(Saved entries)
□ □ □ □ □ □ □

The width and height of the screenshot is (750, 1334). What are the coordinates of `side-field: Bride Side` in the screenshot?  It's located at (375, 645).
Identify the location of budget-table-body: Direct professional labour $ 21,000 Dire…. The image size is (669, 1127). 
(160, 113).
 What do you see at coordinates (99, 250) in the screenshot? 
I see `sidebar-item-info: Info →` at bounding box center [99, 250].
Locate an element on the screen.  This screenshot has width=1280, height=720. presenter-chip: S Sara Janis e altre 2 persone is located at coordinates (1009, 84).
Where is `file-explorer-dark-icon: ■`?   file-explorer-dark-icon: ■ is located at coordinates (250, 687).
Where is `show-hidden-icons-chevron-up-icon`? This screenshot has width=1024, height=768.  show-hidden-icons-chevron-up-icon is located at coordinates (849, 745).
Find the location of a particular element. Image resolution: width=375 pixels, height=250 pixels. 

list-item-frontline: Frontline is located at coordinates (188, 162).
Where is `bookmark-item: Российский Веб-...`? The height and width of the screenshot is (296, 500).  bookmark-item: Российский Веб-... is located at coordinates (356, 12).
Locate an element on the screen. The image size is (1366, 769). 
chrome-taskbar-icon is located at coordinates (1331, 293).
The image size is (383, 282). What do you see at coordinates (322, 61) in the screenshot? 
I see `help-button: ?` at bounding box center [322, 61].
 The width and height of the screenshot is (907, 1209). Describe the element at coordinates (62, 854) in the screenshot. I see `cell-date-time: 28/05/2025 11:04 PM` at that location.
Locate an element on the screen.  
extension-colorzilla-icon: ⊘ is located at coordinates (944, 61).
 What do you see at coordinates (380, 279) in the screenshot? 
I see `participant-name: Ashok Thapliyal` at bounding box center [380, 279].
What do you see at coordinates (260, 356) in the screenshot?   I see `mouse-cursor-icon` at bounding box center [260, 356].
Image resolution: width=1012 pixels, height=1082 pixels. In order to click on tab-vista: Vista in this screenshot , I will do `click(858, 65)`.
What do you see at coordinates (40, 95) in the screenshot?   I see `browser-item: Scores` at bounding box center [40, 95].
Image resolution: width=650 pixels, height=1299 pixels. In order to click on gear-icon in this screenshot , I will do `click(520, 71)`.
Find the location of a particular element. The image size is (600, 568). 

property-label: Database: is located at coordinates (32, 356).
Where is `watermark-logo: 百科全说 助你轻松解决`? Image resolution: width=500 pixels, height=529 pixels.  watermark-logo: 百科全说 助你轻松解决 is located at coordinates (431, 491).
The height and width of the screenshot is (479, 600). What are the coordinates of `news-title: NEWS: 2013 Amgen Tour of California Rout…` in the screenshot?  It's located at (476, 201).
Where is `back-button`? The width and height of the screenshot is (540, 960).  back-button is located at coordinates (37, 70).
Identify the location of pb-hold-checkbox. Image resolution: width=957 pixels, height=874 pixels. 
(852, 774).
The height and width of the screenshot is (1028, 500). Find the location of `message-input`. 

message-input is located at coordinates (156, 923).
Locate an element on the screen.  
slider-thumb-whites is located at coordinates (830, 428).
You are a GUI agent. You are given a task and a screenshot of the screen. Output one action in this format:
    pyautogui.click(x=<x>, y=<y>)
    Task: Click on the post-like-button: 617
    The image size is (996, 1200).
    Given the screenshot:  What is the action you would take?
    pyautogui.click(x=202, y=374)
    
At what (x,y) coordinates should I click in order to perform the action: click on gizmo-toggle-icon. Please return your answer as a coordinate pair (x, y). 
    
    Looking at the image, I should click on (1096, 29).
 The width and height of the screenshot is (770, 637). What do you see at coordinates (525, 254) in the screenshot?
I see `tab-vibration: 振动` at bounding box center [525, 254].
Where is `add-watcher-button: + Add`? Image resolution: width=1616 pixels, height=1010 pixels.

□ □ □ □ □ □ □

◆ TASK DIRECTIONS: Reproduce every row above word for word, with nothing changed.

◆ WRITTEN REPLY:
The width and height of the screenshot is (750, 1334). What are the coordinates of `side-field: Bride Side` in the screenshot?  It's located at (375, 645).
Identify the location of budget-table-body: Direct professional labour $ 21,000 Dire…. The image size is (669, 1127). 
(160, 113).
 What do you see at coordinates (99, 250) in the screenshot? 
I see `sidebar-item-info: Info →` at bounding box center [99, 250].
Locate an element on the screen.  This screenshot has width=1280, height=720. presenter-chip: S Sara Janis e altre 2 persone is located at coordinates (1009, 84).
Where is `file-explorer-dark-icon: ■`?   file-explorer-dark-icon: ■ is located at coordinates (250, 687).
Where is `show-hidden-icons-chevron-up-icon`? This screenshot has width=1024, height=768.  show-hidden-icons-chevron-up-icon is located at coordinates (849, 745).
Find the location of a particular element. Image resolution: width=375 pixels, height=250 pixels. 

list-item-frontline: Frontline is located at coordinates (188, 162).
Where is `bookmark-item: Российский Веб-...`? The height and width of the screenshot is (296, 500).  bookmark-item: Российский Веб-... is located at coordinates (356, 12).
Locate an element on the screen. The image size is (1366, 769). 
chrome-taskbar-icon is located at coordinates (1331, 293).
The image size is (383, 282). What do you see at coordinates (322, 61) in the screenshot? 
I see `help-button: ?` at bounding box center [322, 61].
 The width and height of the screenshot is (907, 1209). Describe the element at coordinates (62, 854) in the screenshot. I see `cell-date-time: 28/05/2025 11:04 PM` at that location.
Locate an element on the screen.  
extension-colorzilla-icon: ⊘ is located at coordinates (944, 61).
 What do you see at coordinates (380, 279) in the screenshot? 
I see `participant-name: Ashok Thapliyal` at bounding box center [380, 279].
What do you see at coordinates (260, 356) in the screenshot?   I see `mouse-cursor-icon` at bounding box center [260, 356].
Image resolution: width=1012 pixels, height=1082 pixels. In order to click on tab-vista: Vista in this screenshot , I will do `click(858, 65)`.
What do you see at coordinates (40, 95) in the screenshot?   I see `browser-item: Scores` at bounding box center [40, 95].
Image resolution: width=650 pixels, height=1299 pixels. In order to click on gear-icon in this screenshot , I will do `click(520, 71)`.
Find the location of a particular element. The image size is (600, 568). 

property-label: Database: is located at coordinates (32, 356).
Where is `watermark-logo: 百科全说 助你轻松解决`? Image resolution: width=500 pixels, height=529 pixels.  watermark-logo: 百科全说 助你轻松解决 is located at coordinates (431, 491).
The height and width of the screenshot is (479, 600). What are the coordinates of `news-title: NEWS: 2013 Amgen Tour of California Rout…` in the screenshot?  It's located at (476, 201).
Where is `back-button`? The width and height of the screenshot is (540, 960).  back-button is located at coordinates (37, 70).
Identify the location of pb-hold-checkbox. Image resolution: width=957 pixels, height=874 pixels. 
(852, 774).
The height and width of the screenshot is (1028, 500). Find the location of `message-input`. 

message-input is located at coordinates (156, 923).
Locate an element on the screen.  
slider-thumb-whites is located at coordinates (830, 428).
You are a GUI agent. You are given a task and a screenshot of the screen. Output one action in this format:
    pyautogui.click(x=<x>, y=<y>)
    Task: Click on the post-like-button: 617
    The image size is (996, 1200).
    Given the screenshot:  What is the action you would take?
    pyautogui.click(x=202, y=374)
    
At what (x,y) coordinates should I click in order to perform the action: click on gizmo-toggle-icon. Please return your answer as a coordinate pair (x, y). 
    
    Looking at the image, I should click on (1096, 29).
 The width and height of the screenshot is (770, 637). What do you see at coordinates (525, 254) in the screenshot?
I see `tab-vibration: 振动` at bounding box center [525, 254].
Where is `add-watcher-button: + Add`? Image resolution: width=1616 pixels, height=1010 pixels.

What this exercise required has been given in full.